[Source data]
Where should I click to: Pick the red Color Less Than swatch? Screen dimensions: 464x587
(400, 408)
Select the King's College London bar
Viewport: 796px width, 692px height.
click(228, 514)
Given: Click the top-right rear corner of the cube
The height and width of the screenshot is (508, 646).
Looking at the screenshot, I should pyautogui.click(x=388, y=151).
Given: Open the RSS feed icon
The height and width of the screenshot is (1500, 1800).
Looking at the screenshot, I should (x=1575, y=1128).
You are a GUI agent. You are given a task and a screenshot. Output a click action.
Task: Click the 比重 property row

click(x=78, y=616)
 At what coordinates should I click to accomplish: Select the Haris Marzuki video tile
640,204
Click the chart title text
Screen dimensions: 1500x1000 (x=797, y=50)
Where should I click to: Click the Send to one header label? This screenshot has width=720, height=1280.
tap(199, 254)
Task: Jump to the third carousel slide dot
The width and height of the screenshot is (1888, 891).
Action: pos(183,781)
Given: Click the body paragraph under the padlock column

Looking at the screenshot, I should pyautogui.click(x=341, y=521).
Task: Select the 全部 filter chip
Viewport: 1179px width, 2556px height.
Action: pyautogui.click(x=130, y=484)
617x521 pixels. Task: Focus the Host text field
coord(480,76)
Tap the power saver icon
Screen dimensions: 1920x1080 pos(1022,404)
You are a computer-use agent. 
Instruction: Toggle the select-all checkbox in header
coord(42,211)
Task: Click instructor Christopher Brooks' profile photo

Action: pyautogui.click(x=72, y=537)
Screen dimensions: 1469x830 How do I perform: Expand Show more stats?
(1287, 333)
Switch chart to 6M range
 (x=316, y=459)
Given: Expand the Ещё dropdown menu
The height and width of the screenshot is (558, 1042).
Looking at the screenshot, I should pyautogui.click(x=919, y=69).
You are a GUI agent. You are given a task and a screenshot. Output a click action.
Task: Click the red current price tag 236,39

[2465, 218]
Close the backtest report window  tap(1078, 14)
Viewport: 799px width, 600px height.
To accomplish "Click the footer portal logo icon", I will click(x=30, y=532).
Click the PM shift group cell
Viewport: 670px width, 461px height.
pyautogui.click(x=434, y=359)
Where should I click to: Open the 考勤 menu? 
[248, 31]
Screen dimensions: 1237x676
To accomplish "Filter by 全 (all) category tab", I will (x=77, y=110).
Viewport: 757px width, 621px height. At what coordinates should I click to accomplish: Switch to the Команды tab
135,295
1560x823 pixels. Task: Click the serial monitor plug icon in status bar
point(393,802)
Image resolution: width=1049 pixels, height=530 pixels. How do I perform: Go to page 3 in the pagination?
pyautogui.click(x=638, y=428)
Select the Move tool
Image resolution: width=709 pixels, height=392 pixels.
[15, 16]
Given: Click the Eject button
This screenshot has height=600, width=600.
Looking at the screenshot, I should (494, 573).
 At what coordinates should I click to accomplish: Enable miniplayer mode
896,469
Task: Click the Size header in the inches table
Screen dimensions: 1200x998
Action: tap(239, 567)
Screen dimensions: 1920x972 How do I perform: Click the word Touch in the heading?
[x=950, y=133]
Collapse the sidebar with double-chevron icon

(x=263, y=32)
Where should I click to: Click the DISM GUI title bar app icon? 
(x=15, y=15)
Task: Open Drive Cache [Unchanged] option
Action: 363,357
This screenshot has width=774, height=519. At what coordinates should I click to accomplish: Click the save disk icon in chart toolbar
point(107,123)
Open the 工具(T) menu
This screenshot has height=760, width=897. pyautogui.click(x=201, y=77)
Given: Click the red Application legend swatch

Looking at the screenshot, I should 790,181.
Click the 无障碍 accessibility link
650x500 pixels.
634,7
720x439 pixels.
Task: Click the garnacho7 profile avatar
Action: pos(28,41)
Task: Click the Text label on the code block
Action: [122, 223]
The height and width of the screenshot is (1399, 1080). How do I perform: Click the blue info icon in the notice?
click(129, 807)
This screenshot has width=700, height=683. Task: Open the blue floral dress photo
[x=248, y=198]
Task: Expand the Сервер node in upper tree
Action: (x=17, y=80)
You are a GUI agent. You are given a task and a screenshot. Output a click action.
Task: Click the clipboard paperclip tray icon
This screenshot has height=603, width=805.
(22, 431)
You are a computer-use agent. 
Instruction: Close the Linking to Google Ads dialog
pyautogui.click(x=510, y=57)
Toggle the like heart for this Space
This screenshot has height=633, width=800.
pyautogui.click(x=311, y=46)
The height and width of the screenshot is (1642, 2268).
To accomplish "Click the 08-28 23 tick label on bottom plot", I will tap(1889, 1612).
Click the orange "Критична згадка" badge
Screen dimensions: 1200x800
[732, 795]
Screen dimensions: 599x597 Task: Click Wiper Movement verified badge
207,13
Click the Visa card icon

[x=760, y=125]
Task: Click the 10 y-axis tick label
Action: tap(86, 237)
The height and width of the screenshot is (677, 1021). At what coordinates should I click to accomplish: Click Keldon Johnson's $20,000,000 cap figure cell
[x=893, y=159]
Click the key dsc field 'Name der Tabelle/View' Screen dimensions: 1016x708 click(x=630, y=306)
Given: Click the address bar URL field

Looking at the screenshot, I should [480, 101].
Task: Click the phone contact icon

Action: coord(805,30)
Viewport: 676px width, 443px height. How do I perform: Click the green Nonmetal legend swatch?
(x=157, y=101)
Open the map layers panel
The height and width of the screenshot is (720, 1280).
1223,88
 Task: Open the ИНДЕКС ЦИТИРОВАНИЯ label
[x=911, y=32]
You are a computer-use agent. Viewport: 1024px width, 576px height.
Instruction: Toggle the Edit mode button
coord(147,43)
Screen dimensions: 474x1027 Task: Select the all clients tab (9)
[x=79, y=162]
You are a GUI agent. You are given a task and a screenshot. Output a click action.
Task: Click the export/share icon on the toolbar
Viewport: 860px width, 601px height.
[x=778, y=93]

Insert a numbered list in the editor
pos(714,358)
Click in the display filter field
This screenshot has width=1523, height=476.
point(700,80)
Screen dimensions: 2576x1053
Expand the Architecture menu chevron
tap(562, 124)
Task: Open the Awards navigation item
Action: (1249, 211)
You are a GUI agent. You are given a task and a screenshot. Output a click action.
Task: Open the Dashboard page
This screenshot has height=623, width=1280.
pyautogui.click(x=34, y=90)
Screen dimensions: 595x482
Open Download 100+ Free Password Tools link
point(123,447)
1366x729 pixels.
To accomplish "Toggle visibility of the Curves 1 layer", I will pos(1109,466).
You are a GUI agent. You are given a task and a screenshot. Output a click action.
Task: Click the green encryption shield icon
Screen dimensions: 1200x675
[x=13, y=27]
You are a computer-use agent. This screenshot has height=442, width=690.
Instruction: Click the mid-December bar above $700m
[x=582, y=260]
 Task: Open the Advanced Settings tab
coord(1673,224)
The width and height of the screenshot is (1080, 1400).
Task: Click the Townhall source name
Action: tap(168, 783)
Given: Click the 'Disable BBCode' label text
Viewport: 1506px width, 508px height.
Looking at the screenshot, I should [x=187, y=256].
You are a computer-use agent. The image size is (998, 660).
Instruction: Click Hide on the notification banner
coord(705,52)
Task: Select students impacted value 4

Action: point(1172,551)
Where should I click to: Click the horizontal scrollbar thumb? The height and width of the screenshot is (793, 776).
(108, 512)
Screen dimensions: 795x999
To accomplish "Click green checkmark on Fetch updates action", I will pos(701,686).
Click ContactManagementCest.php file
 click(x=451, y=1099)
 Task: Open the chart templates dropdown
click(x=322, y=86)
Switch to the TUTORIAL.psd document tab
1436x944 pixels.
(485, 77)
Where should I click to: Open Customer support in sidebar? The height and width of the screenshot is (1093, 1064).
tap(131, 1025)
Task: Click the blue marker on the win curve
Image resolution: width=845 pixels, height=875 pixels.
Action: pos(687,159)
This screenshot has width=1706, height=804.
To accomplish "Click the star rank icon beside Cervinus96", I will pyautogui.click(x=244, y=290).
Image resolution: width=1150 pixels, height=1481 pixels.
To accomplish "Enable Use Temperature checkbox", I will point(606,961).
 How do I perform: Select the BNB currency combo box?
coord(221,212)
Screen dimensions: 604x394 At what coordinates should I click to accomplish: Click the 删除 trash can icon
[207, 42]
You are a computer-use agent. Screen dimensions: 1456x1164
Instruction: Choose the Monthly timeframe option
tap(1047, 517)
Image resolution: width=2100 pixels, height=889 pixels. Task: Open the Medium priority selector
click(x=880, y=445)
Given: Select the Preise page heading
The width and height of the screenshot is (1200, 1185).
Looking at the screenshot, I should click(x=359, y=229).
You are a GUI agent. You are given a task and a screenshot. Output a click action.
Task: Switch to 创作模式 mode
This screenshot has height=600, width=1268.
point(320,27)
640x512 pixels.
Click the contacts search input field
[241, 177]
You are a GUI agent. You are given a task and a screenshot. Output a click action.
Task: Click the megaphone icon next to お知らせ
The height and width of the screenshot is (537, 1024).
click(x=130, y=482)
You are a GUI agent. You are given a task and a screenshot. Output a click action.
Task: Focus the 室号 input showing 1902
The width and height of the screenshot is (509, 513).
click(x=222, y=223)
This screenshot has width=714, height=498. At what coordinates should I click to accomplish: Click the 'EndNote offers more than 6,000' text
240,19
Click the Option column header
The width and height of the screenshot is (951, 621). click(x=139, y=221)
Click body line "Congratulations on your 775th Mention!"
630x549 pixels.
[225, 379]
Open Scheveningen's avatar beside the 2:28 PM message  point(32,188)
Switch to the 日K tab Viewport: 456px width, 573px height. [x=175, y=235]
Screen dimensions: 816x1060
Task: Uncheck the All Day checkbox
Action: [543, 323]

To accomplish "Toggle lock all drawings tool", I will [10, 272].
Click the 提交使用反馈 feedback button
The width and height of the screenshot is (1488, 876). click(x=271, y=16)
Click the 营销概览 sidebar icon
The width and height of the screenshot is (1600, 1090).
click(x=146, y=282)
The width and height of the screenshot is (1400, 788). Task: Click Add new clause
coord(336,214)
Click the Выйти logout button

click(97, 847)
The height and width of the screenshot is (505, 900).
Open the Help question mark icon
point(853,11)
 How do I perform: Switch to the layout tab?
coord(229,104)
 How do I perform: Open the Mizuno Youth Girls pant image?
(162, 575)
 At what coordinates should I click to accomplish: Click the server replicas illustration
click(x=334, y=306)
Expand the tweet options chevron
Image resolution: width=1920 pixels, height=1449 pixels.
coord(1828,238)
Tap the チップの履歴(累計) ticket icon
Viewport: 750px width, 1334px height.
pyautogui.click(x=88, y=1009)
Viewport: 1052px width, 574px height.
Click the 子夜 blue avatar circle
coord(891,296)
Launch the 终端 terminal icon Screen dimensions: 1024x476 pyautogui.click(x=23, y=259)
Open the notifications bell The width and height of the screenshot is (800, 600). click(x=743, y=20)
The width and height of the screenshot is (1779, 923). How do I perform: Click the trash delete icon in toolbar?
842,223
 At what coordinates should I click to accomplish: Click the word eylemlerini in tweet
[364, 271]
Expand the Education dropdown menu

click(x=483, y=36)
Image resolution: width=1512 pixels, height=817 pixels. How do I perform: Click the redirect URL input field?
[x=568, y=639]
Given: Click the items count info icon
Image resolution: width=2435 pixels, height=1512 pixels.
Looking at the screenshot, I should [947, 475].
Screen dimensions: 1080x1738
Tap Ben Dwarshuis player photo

(WHAT YOU ARE ASKED TO DO):
All that is wanted is the run of lines from the start of the data through the line containing "Given: Click the top-right", copied word for word.

(ANSWER BOX):
Where should I click to: Pick the red Color Less Than swatch? Screen dimensions: 464x587
(400, 408)
Select the King's College London bar
Viewport: 796px width, 692px height.
click(228, 514)
Given: Click the top-right rear corner of the cube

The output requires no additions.